Sociology Index

EVOLUTIONARY PSYCHOLOGY

Evolutionary psychology is a relatively new paradigm for understanding human social behavior which argues that attributes such as altruism, protection of children, coyness in females, or pair-bonding, have a genetic basis. Discussion of social institutions is incomplete without a grounding in evolutionary psychology. Evolutionary psychology is an approach that views human nature as the product of a universal set of evolved psychological adaptations to recurring problems in the ancestral environment. Evolutionary psychology has from the beginning focused on individual-level behaviors, determined by species-typical psychological adaptations. Evolutionary psychology focuses primarily on the "why?" questions, while traditional psychology focuses on the "how?" questions. Gaulin and McBurney 2003.

Evolutionary psychology is "not a single theory but a large set of hypotheses" and a term that "has also come to refer to a particular way of applying evolutionary theory to the mind, with an emphasis on adaptation, gene-level selection, and modularity." - Steven Pinker.

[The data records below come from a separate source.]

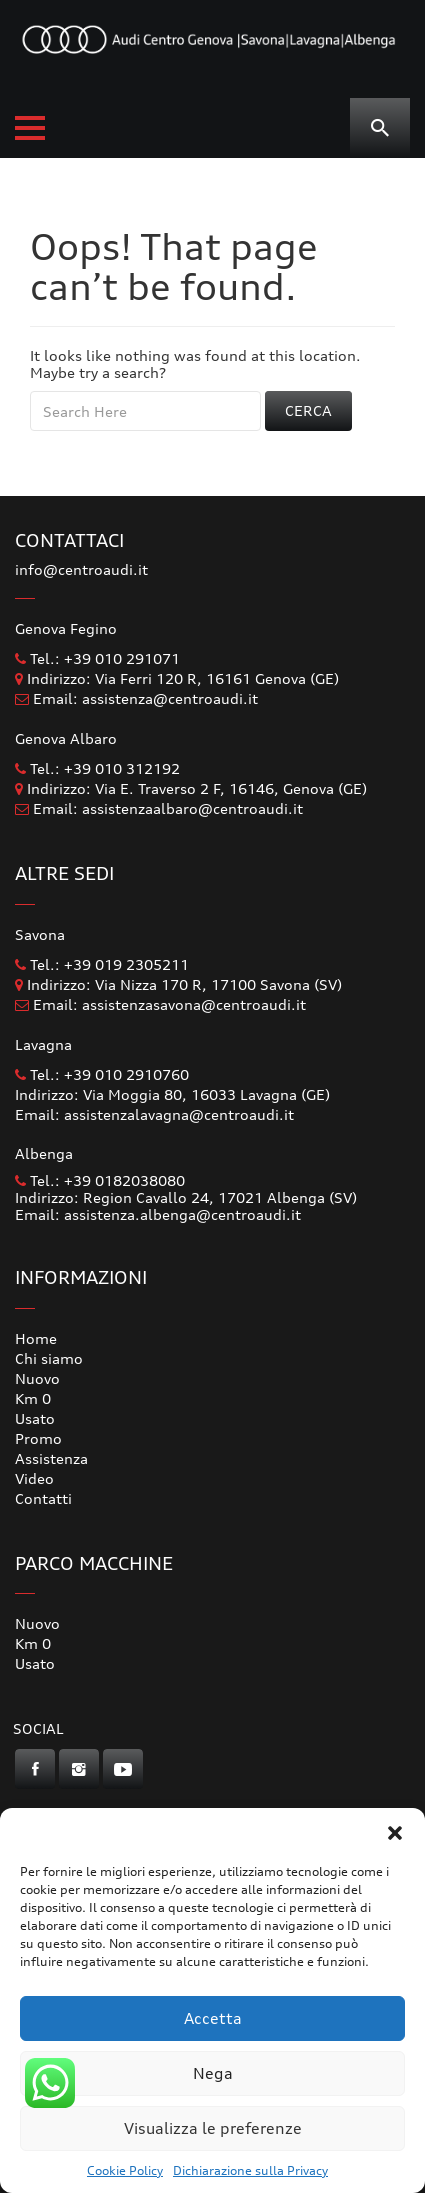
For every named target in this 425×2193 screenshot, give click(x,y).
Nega (213, 2073)
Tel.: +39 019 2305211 (102, 964)
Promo (38, 1438)
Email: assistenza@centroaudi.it (145, 698)
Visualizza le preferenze (213, 2128)
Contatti (43, 1498)
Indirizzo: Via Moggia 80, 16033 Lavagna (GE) (172, 1094)
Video (34, 1478)
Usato (35, 1418)
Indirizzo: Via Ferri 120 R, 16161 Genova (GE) (177, 678)
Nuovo (37, 1378)
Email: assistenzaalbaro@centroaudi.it (168, 808)
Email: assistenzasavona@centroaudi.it (169, 1004)
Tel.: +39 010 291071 (97, 658)
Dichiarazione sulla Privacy (250, 2170)
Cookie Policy (125, 2170)
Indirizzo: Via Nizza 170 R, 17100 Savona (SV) (178, 984)
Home (36, 1338)
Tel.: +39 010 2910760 (102, 1074)
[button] (395, 1833)
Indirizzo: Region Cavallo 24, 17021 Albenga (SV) (186, 1197)
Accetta (213, 2018)
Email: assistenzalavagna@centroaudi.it (154, 1114)
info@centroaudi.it (81, 569)
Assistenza (51, 1458)
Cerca (308, 410)
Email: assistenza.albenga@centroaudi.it (158, 1214)
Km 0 (33, 1398)
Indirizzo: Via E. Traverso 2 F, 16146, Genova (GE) (191, 788)
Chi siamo (49, 1358)
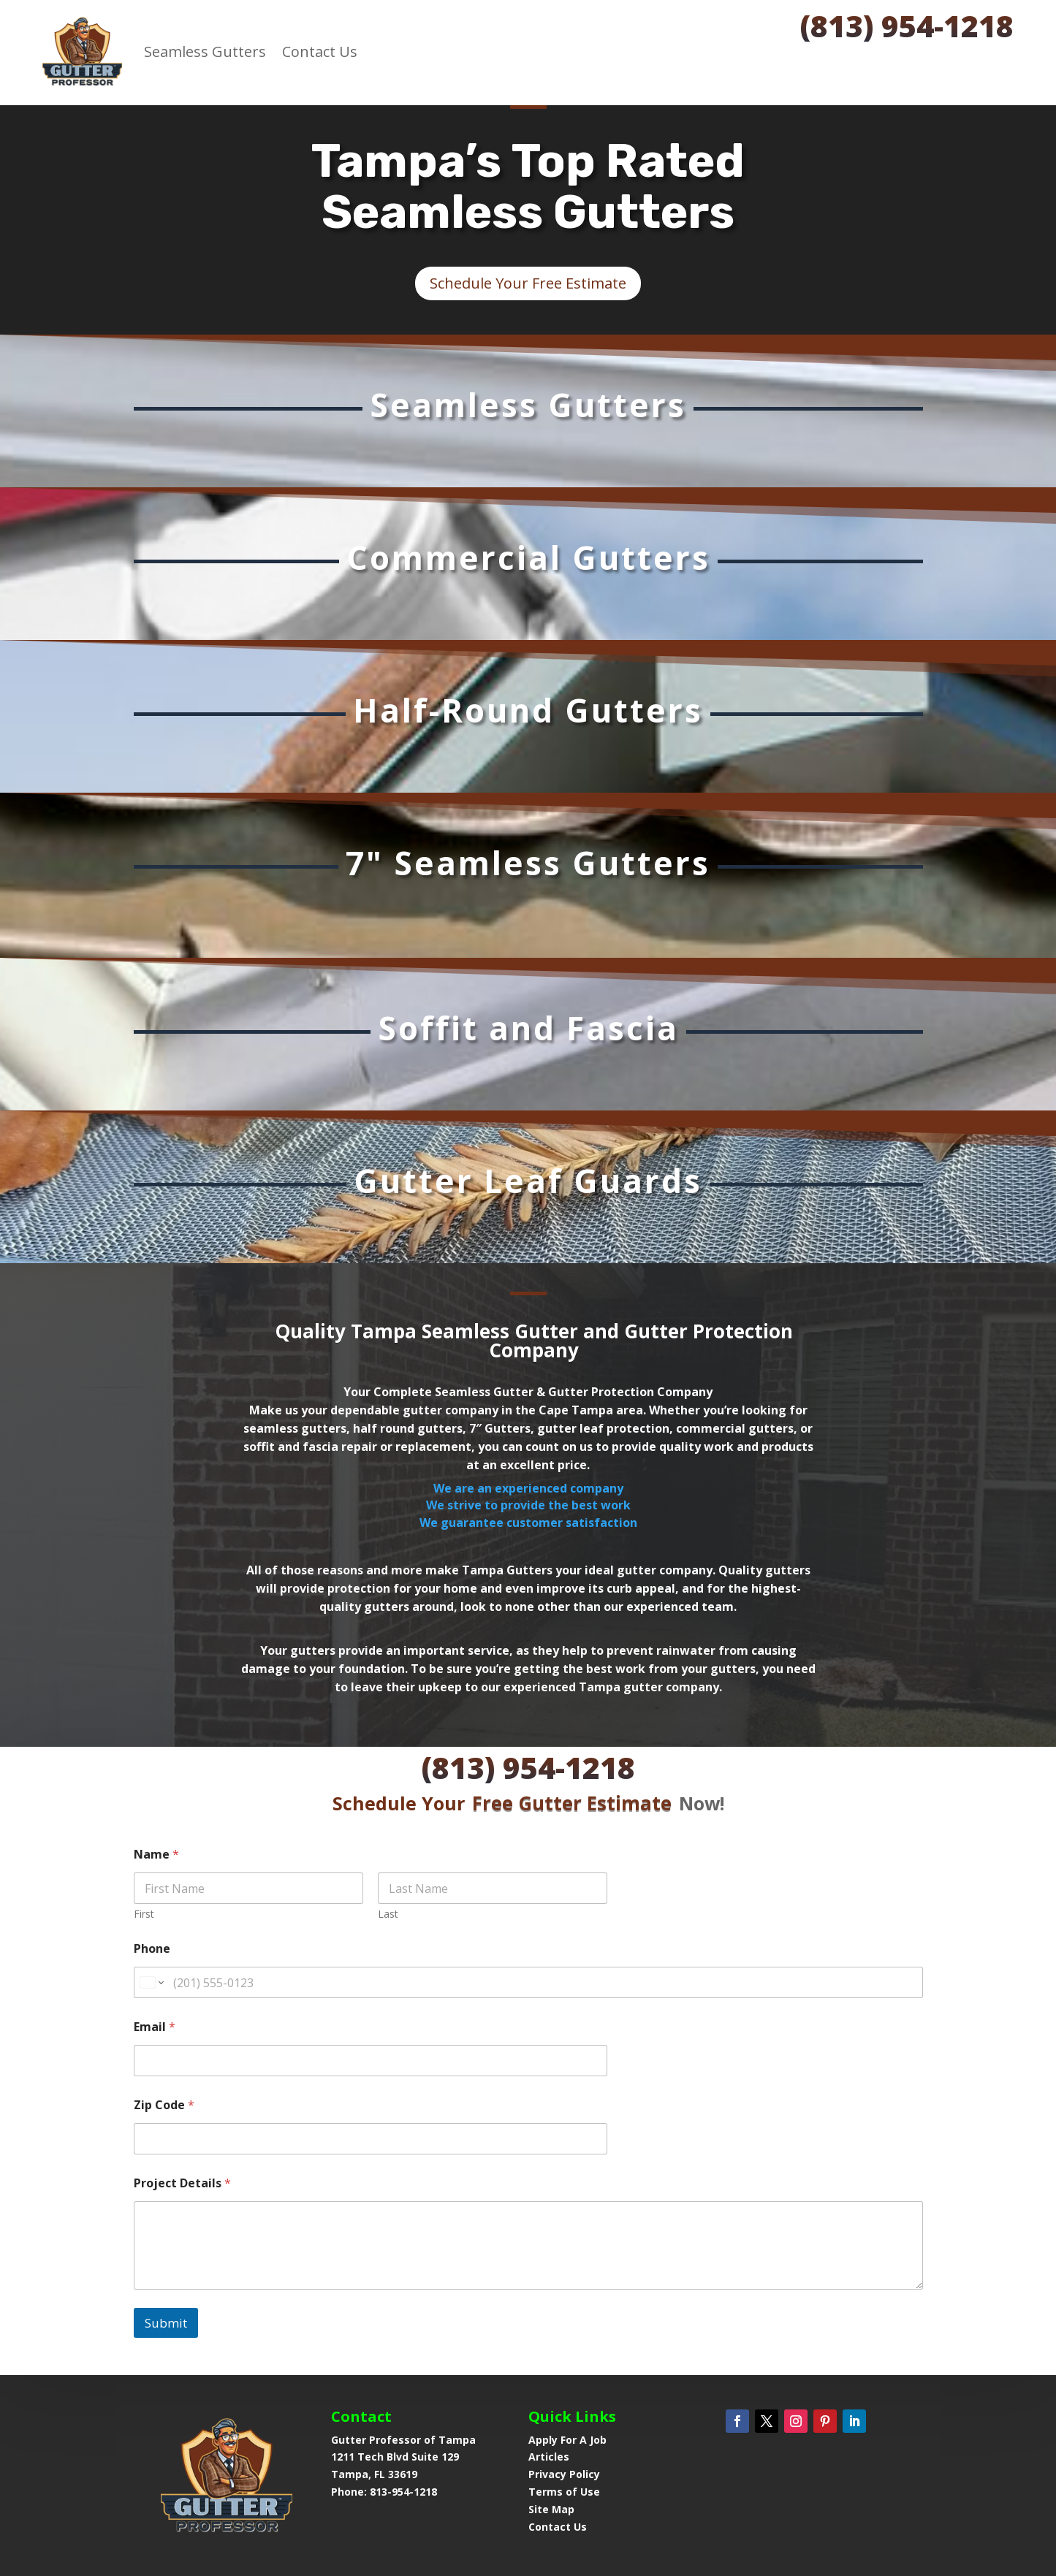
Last (388, 1800)
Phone (152, 1836)
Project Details (182, 2070)
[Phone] (528, 1869)
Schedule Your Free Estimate (528, 283)
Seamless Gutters (205, 51)
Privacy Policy (564, 2474)
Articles (548, 2456)
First (144, 1800)
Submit (166, 2208)
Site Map (551, 2509)
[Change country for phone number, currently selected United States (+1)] (151, 1869)
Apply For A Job (567, 2440)
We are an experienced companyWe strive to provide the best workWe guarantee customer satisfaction (528, 1505)
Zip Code (164, 1992)
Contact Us (319, 51)
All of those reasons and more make (352, 1570)
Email (154, 1914)
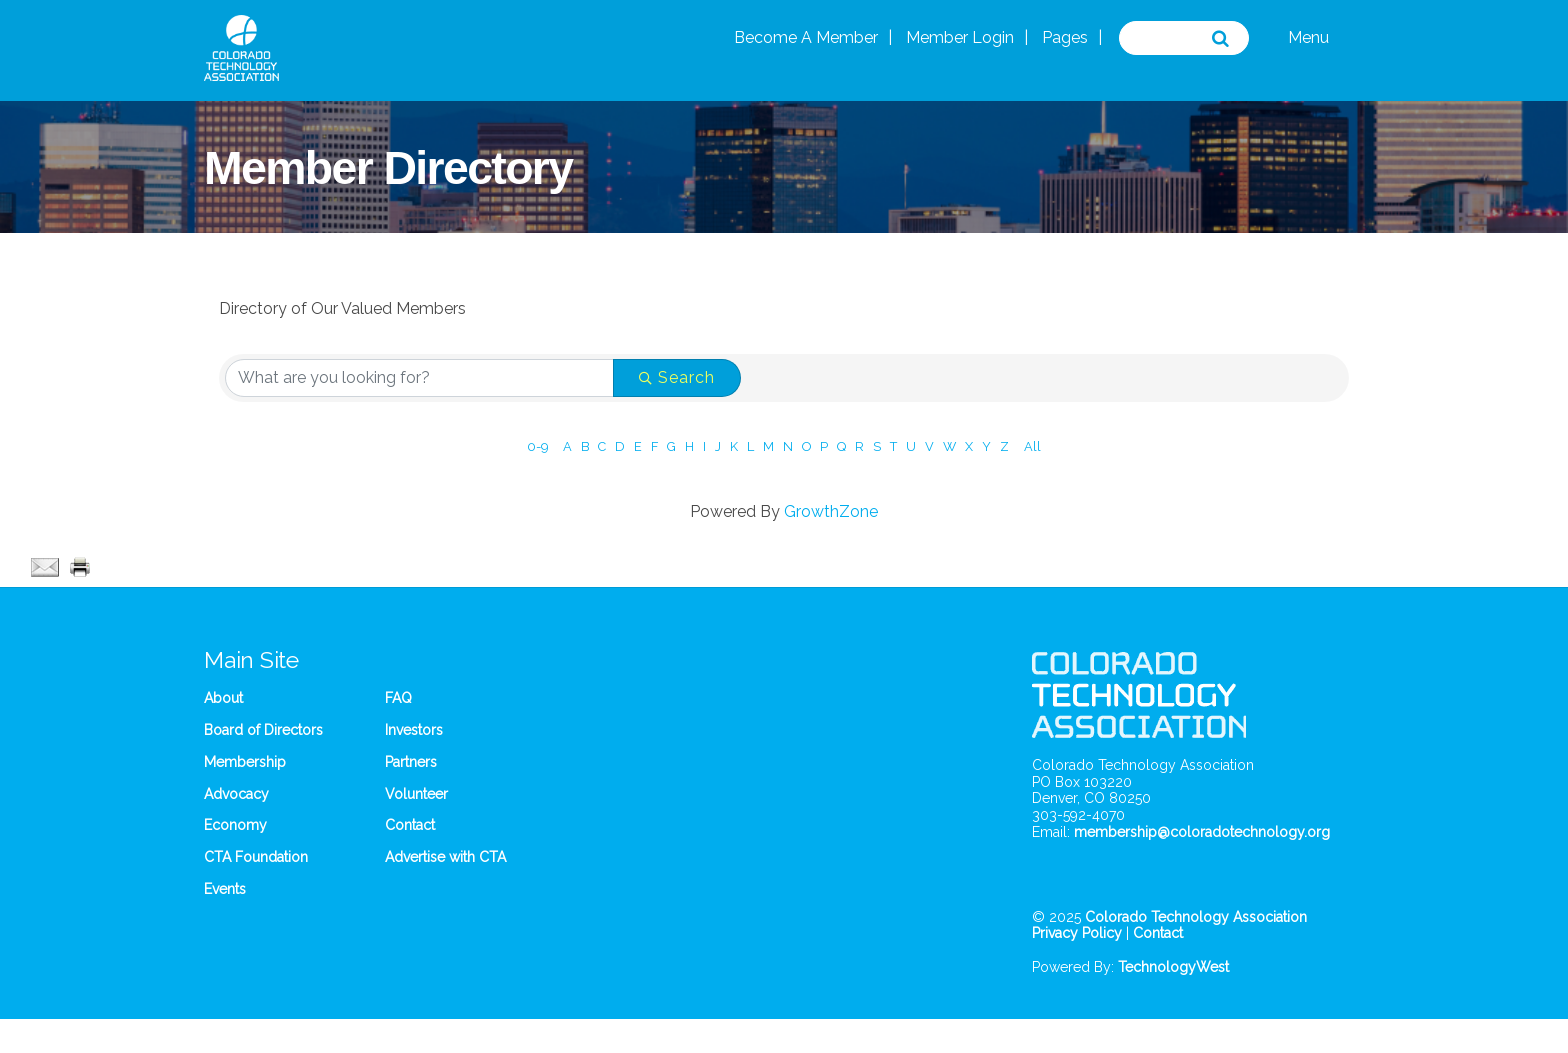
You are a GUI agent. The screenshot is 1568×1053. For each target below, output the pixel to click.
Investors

Evolutionary psychology is closely linked to sociobiology, though there are key differences between them like, the emphasis on domain-specific rather than domain-general mechanisms, the relevance of measures of current fitness, the importance of mismatch theory, and psychology rather than behavior. Most of what is now labeled as sociobiological research is now confined to the field of behavioral ecology.

What is evolutionary psychology?

Darwinian evolutionary psychology principles in understanding of human behavior provides insights into human kinship structure, family formation and domestic violence. Evolutionary psychology has experienced a controversial growth in popularity and influence. From psychology there are the primary streams of developmental psychology, Social Psychology and cognitive psychology.

Establishing some measure of the relative influence of genetics and environment on behavior has been at the core of behavioral genetics and its variants. Evolutionary psychology has roots in cognitive psychology and evolutionary biology but also draws on behavioral ecology, artificial intelligence, genetics, ethology, anthropology, archaeology, biology, and zoology.